The Pitfall of SharePoint Alerts

Filed under: Alerts, Bugs, SP 2010 — Tags: , , — Peter Holpar @ 22:50

Recently we received a complain from one of our users. She has created a subscription for alerts on changes of a list, but as she decided later to cancel the subscription, she got an error (access denied). The problem was easy to reproduce, and the reason was pretty straightforward as well. Users who have permissions on a specific list, but not on the parent site of the list may be affected by this “design issue”. We faced the error on SP 2010, but as far as I see it affects MOSS 2007 (WSS 3.0) and SP 2013 users as well.
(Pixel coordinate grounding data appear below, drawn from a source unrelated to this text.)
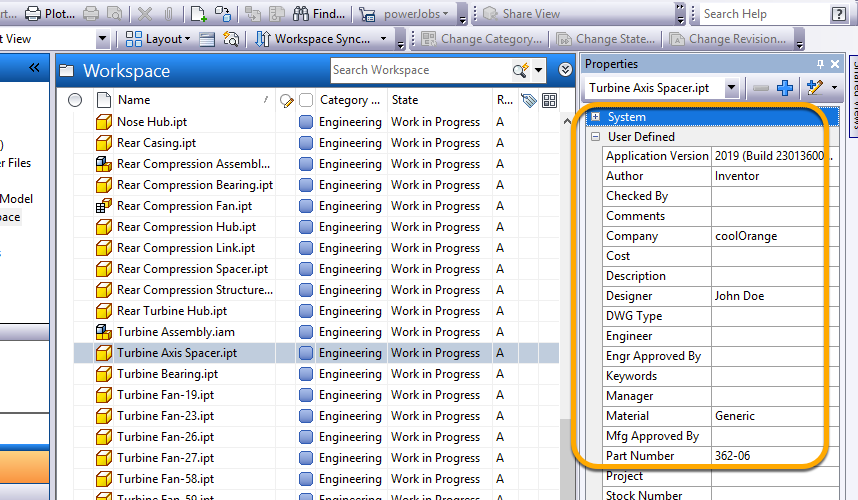
Task: Click the Change Category button
Action: (484, 39)
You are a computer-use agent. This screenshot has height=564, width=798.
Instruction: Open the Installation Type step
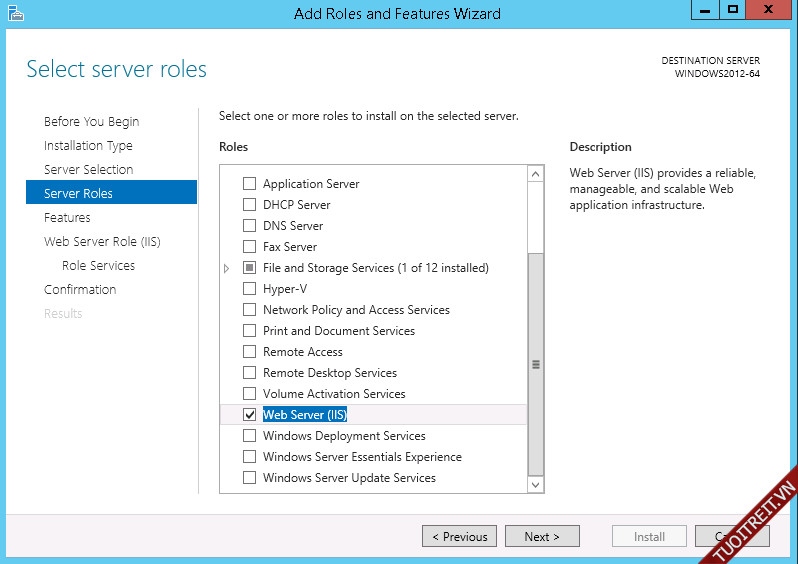pyautogui.click(x=88, y=146)
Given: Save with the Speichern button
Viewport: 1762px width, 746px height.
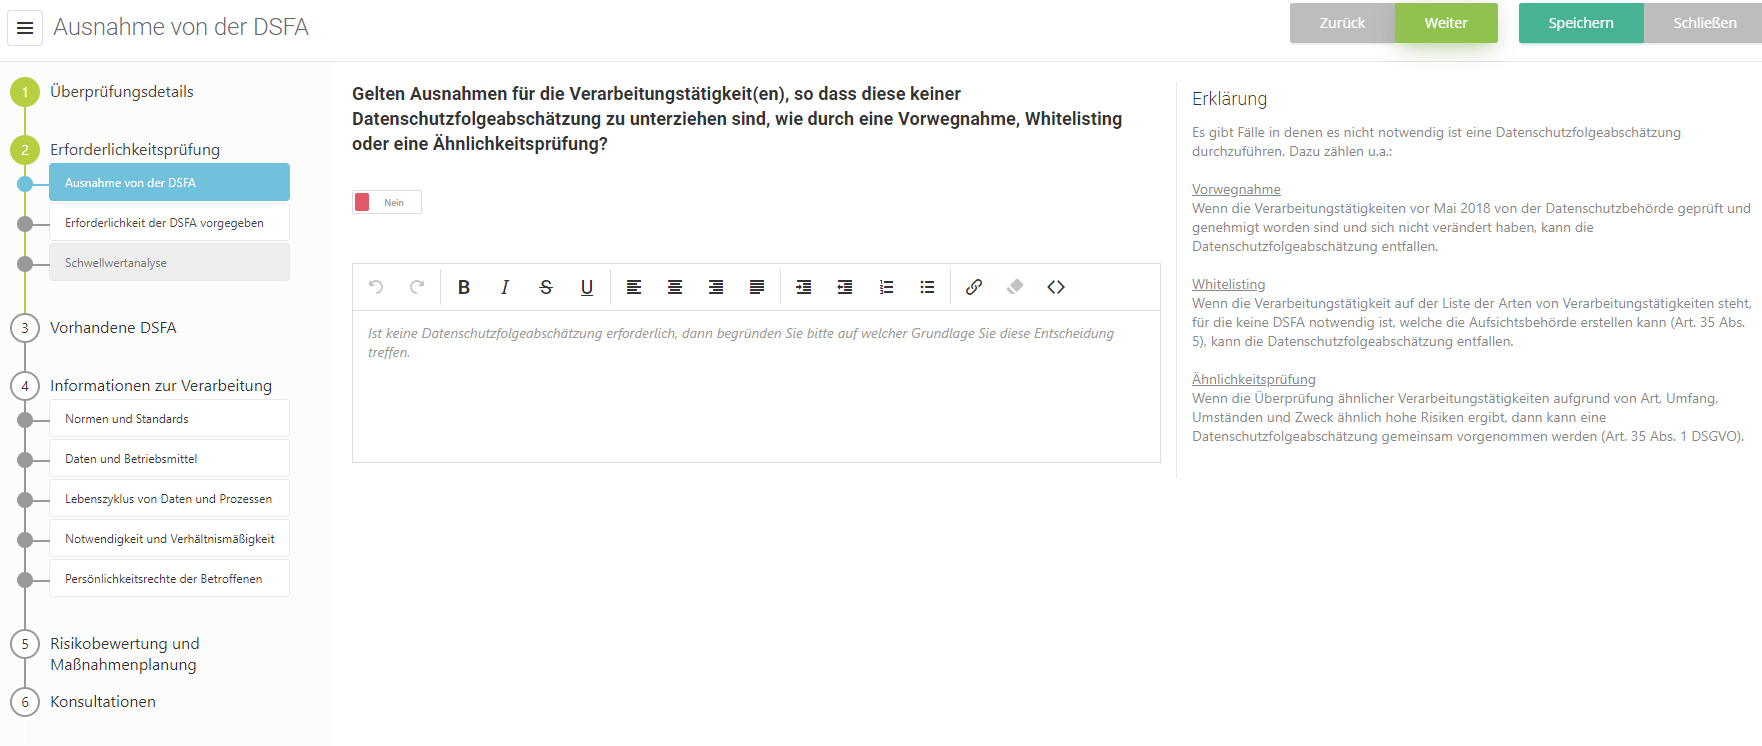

For those of you who would like to know the technical background of the issue: you can create the alert from the list ribbon via the application page SubNew.aspx, and manage them via the MySubs.aspx page, both of them are located in the _layouts folder. The code behind class for these pages are the SubNewPage and the MySubsPage classes respectively from the assembly Microsoft.SharePoint.ApplicationPages (and the same namespace). There is no security check in the OnLoad method of the SubNewPage class (nor in its base classes), however in the OnLoad method of the MySubsPage class the CheckRights method of the LayoutsPageBase class (Microsoft.SharePoint assembly, Microsoft.SharePoint.WebControls namespace ) is called. This method checks, if the current user has DefaultLayoutsRights permission (that means SPBasePermissions.EmptyMask | SPBasePermissions.ViewFormPages | SPBasePermissions.Open | SPBasePermissions.ViewPages) on the parent web, and not on the list. If not, the user is not able to manage the alerts she created earlier.